── Listed entries
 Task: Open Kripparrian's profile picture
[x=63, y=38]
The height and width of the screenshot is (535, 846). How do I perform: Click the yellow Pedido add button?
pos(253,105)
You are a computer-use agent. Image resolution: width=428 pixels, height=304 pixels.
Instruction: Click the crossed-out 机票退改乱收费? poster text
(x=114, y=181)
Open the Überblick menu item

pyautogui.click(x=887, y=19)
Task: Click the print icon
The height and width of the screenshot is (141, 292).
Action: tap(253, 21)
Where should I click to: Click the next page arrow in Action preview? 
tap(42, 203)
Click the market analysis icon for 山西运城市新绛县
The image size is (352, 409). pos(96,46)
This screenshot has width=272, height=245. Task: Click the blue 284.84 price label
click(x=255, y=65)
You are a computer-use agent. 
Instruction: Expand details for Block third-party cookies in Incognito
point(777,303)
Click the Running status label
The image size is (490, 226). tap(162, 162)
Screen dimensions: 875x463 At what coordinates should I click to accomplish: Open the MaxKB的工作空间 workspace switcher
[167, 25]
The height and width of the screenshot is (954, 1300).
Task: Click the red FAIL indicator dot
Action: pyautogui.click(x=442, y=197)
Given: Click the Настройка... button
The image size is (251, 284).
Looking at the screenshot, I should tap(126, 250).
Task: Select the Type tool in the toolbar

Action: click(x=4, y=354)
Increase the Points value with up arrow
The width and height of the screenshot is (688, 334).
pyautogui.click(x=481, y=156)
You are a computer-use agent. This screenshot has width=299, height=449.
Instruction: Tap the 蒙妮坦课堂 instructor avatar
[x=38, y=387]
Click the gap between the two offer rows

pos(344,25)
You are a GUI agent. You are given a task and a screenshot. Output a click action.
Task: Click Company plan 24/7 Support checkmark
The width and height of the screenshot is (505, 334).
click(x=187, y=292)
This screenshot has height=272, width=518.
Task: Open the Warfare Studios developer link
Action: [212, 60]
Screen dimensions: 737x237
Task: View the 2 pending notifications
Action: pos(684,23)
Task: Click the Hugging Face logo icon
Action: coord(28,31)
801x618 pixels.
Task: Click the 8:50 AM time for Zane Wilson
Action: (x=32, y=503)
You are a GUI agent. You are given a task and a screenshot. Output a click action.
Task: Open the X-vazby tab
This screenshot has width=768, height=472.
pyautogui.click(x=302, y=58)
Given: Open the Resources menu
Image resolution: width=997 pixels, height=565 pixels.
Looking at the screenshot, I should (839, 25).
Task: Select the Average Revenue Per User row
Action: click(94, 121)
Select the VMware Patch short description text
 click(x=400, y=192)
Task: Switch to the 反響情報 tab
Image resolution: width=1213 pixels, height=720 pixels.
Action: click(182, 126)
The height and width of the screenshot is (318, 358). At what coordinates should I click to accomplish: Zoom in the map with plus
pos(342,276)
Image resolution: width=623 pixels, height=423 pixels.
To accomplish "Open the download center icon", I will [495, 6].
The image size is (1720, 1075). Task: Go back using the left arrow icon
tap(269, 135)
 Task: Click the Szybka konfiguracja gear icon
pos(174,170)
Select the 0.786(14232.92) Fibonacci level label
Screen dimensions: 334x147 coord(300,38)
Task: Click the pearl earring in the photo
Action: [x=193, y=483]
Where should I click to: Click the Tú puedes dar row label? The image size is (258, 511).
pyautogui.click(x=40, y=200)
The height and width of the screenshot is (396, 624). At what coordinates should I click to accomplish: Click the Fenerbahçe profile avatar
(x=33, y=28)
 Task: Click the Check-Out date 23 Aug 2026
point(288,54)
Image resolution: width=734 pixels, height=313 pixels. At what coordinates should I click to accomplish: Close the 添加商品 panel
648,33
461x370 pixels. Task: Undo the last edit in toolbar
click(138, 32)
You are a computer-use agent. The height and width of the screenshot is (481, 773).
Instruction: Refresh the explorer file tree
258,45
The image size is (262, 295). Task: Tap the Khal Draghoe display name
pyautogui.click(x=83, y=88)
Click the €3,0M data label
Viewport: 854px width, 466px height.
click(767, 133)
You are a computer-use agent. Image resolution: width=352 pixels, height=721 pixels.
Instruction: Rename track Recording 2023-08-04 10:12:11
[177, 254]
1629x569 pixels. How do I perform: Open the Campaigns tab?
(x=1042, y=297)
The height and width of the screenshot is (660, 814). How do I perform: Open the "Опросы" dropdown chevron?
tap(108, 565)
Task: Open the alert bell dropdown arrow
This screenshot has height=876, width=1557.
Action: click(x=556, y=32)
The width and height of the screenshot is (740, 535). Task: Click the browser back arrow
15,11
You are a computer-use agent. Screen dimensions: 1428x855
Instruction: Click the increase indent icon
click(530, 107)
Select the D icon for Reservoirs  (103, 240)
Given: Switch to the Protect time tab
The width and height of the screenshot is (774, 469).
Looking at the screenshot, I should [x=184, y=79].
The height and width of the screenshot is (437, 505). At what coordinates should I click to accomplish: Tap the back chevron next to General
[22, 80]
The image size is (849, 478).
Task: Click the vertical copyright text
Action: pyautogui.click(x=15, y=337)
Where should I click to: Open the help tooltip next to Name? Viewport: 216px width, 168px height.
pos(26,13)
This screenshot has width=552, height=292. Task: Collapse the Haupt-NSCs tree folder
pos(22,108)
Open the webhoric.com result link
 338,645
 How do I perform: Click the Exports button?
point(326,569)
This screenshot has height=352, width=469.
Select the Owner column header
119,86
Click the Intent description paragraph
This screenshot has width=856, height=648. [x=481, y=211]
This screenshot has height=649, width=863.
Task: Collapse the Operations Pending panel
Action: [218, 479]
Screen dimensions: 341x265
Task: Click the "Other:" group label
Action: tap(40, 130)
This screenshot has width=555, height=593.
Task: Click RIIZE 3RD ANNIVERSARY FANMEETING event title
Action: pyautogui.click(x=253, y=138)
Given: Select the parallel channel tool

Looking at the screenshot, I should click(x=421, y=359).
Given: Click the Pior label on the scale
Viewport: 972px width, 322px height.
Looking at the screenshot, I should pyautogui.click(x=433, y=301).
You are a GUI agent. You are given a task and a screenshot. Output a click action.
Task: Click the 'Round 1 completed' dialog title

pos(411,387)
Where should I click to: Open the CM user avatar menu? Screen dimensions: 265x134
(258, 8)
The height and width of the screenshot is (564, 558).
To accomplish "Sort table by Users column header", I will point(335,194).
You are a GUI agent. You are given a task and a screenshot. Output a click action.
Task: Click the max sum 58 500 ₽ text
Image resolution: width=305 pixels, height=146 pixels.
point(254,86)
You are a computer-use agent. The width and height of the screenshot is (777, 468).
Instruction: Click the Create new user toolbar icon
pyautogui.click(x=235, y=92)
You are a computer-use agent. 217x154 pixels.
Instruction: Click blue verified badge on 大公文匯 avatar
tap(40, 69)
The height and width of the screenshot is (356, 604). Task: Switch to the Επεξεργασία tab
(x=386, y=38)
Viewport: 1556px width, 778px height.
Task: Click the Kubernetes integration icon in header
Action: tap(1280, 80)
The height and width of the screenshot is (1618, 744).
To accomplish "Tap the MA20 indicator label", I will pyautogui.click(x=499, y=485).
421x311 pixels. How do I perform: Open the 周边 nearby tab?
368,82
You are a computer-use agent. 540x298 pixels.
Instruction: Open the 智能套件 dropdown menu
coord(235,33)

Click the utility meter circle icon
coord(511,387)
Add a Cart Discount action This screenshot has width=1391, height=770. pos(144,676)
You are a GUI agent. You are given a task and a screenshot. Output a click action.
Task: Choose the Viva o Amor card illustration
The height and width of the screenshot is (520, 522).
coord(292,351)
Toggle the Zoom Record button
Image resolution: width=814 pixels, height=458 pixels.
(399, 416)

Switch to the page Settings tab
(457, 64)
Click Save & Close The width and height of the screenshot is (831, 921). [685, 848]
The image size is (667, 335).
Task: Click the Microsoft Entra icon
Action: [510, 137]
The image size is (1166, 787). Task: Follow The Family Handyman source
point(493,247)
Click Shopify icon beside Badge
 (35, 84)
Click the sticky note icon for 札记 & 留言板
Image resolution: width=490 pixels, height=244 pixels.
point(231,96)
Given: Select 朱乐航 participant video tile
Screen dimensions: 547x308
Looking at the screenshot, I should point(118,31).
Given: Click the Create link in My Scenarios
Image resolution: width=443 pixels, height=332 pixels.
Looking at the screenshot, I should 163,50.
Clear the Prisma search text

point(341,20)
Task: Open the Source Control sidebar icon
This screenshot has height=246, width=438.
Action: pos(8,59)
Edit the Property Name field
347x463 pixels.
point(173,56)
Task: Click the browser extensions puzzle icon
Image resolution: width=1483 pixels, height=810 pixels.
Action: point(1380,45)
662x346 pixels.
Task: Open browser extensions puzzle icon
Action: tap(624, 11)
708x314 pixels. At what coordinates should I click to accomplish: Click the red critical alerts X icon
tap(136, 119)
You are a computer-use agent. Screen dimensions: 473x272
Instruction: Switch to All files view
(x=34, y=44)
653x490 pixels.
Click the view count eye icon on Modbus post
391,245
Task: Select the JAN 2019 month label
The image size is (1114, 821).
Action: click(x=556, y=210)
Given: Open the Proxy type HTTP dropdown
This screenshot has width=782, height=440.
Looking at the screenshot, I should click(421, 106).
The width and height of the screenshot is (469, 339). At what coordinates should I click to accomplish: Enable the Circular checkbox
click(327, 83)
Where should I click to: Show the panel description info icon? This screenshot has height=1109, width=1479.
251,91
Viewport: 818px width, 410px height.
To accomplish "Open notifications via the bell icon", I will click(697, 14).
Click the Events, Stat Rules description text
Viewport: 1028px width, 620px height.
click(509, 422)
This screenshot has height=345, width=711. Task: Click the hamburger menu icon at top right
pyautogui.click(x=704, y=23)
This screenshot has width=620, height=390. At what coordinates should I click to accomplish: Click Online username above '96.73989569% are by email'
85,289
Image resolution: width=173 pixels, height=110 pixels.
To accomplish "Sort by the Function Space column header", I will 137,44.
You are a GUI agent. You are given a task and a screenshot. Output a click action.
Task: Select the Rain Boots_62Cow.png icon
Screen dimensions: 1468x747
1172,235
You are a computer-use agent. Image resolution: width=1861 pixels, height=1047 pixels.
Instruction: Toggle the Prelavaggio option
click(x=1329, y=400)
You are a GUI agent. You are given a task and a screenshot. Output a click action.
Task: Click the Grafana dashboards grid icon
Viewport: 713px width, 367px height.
────
- **Aim of the exercise**: Print the items above, from the very first line down through the line containing "click(x=255, y=65)", keeping every line identical.

- **Worked answer**:
 Task: Open Kripparrian's profile picture
[x=63, y=38]
The height and width of the screenshot is (535, 846). How do I perform: Click the yellow Pedido add button?
pos(253,105)
You are a computer-use agent. Image resolution: width=428 pixels, height=304 pixels.
Instruction: Click the crossed-out 机票退改乱收费? poster text
(x=114, y=181)
Open the Überblick menu item

pyautogui.click(x=887, y=19)
Task: Click the print icon
The height and width of the screenshot is (141, 292).
Action: tap(253, 21)
Where should I click to: Click the next page arrow in Action preview? 
tap(42, 203)
Click the market analysis icon for 山西运城市新绛县
The image size is (352, 409). pos(96,46)
This screenshot has width=272, height=245. Task: Click the blue 284.84 price label
click(x=255, y=65)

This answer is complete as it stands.